=== Record extracts ===
....

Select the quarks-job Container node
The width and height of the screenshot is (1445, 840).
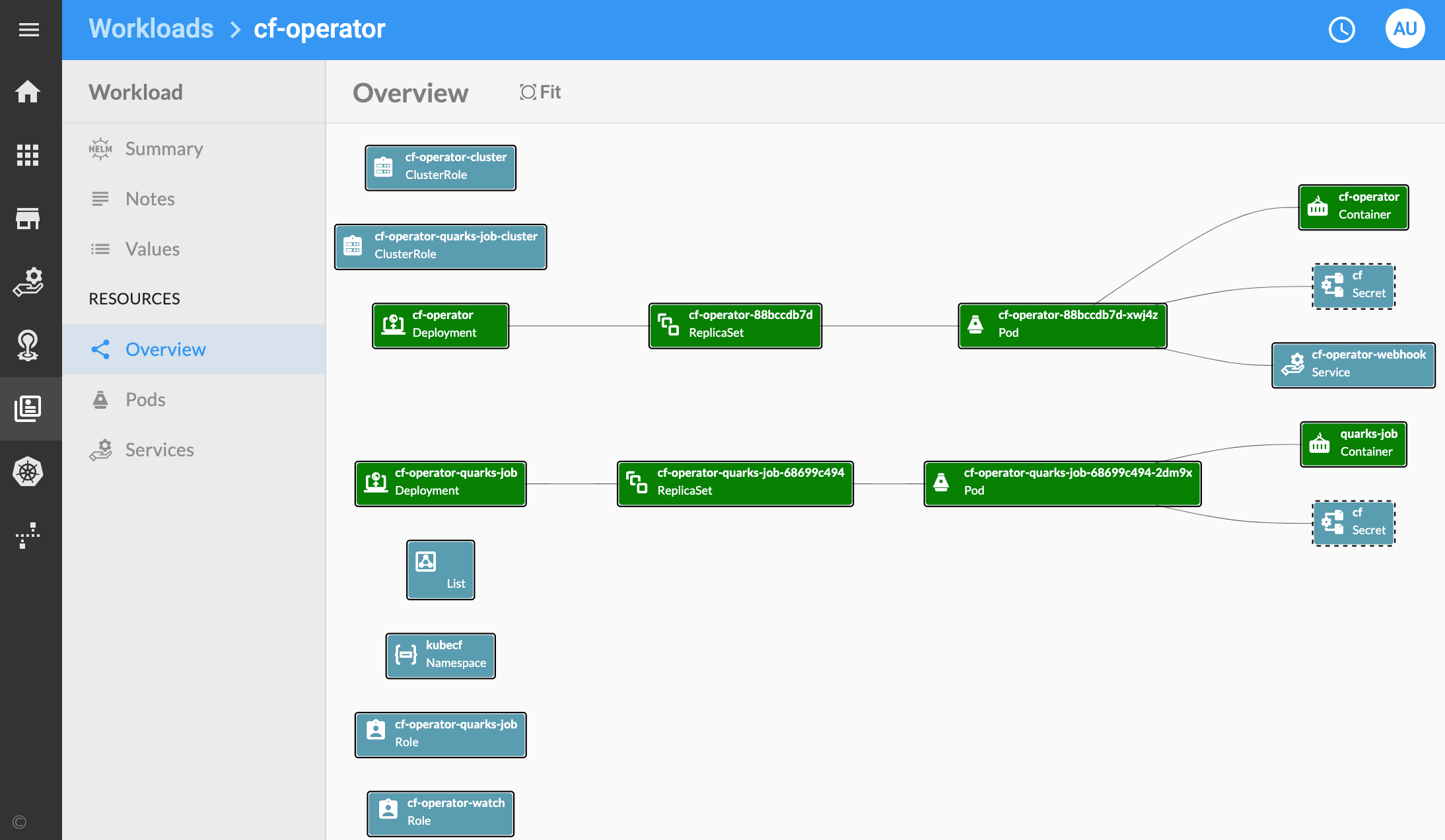tap(1353, 444)
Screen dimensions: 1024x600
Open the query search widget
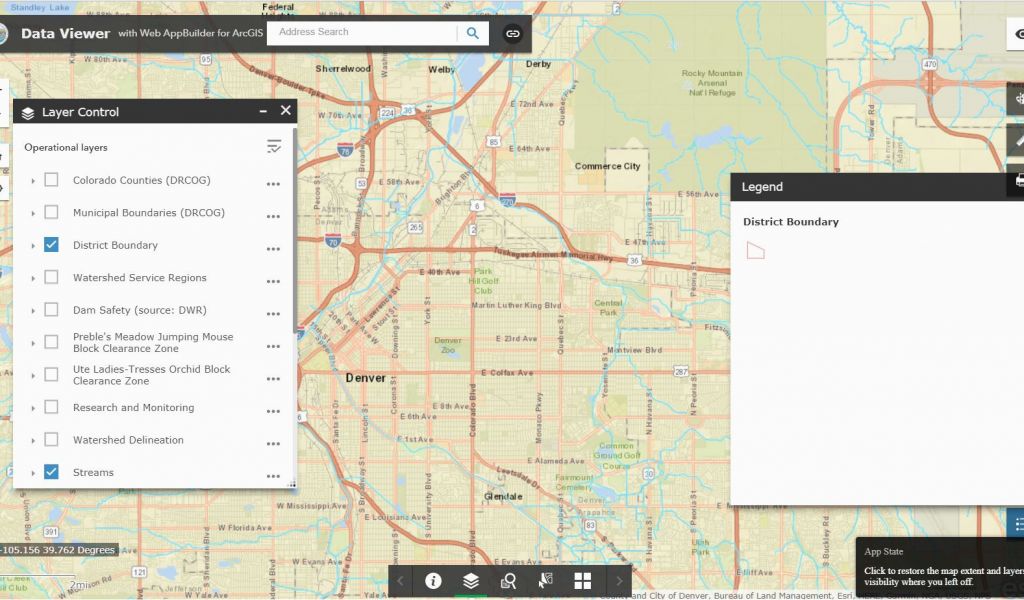(x=508, y=581)
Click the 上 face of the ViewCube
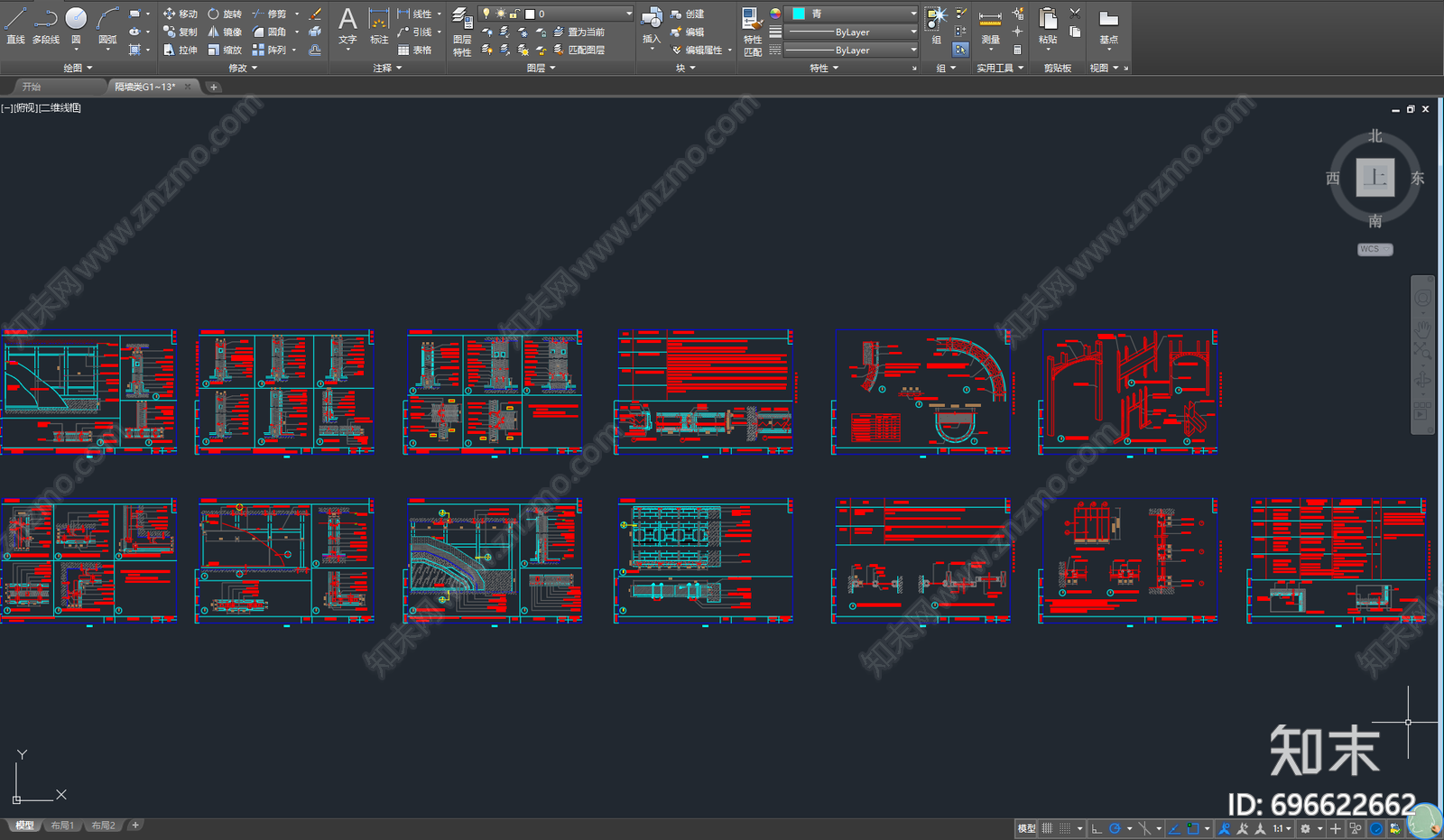This screenshot has width=1444, height=840. (1375, 178)
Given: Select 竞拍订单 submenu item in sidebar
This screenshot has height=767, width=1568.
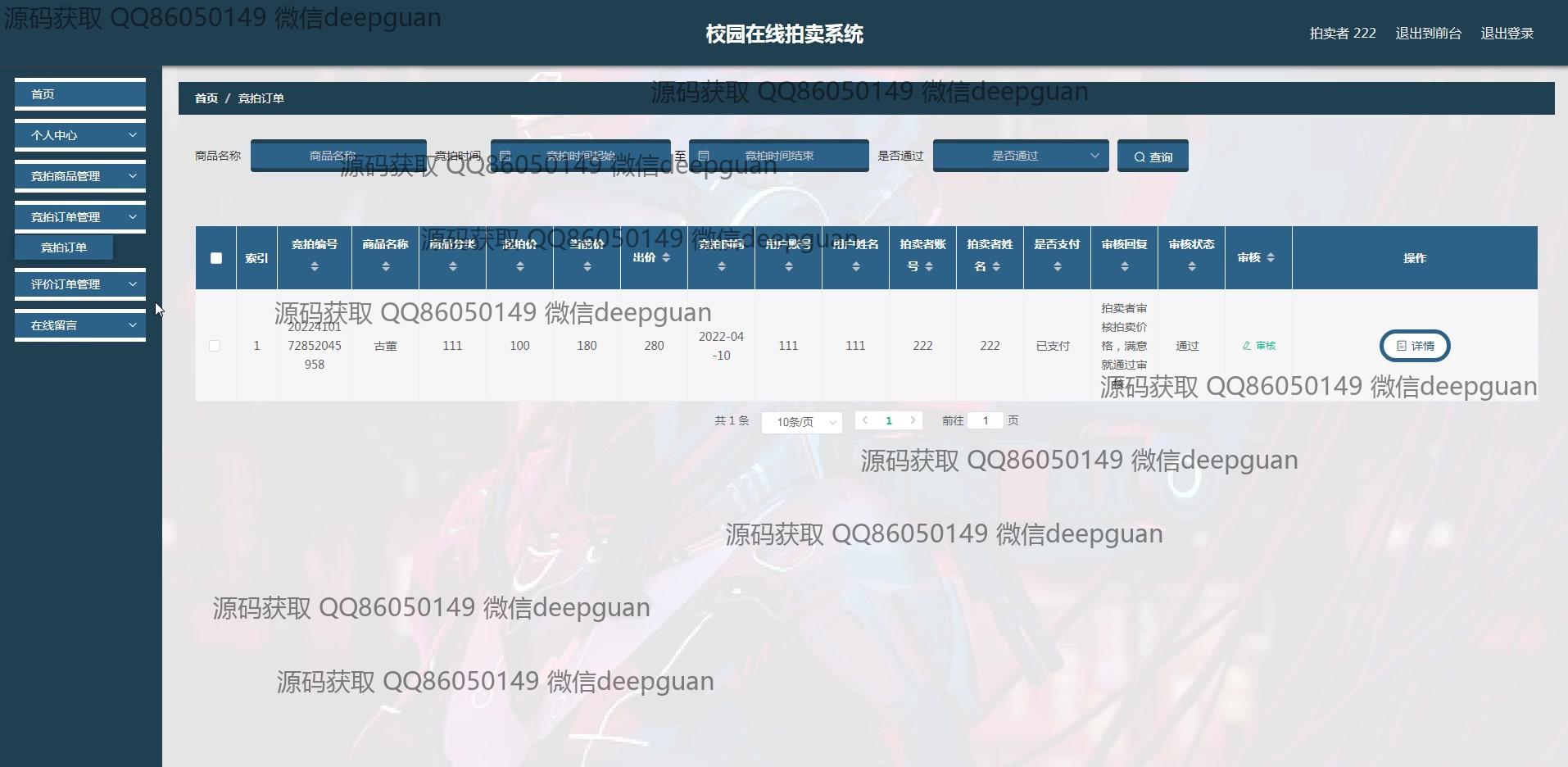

....

=== What this task involves ===
Without the pictures, give every line above again exactly.

=== Solved problem ===
Select the quarks-job Container node
The width and height of the screenshot is (1445, 840).
tap(1353, 444)
Screen dimensions: 1024x600
Open the query search widget
(x=508, y=581)
Click the 上 face of the ViewCube
This screenshot has width=1444, height=840. (1375, 178)
Given: Select 竞拍订单 submenu item in sidebar
This screenshot has height=767, width=1568.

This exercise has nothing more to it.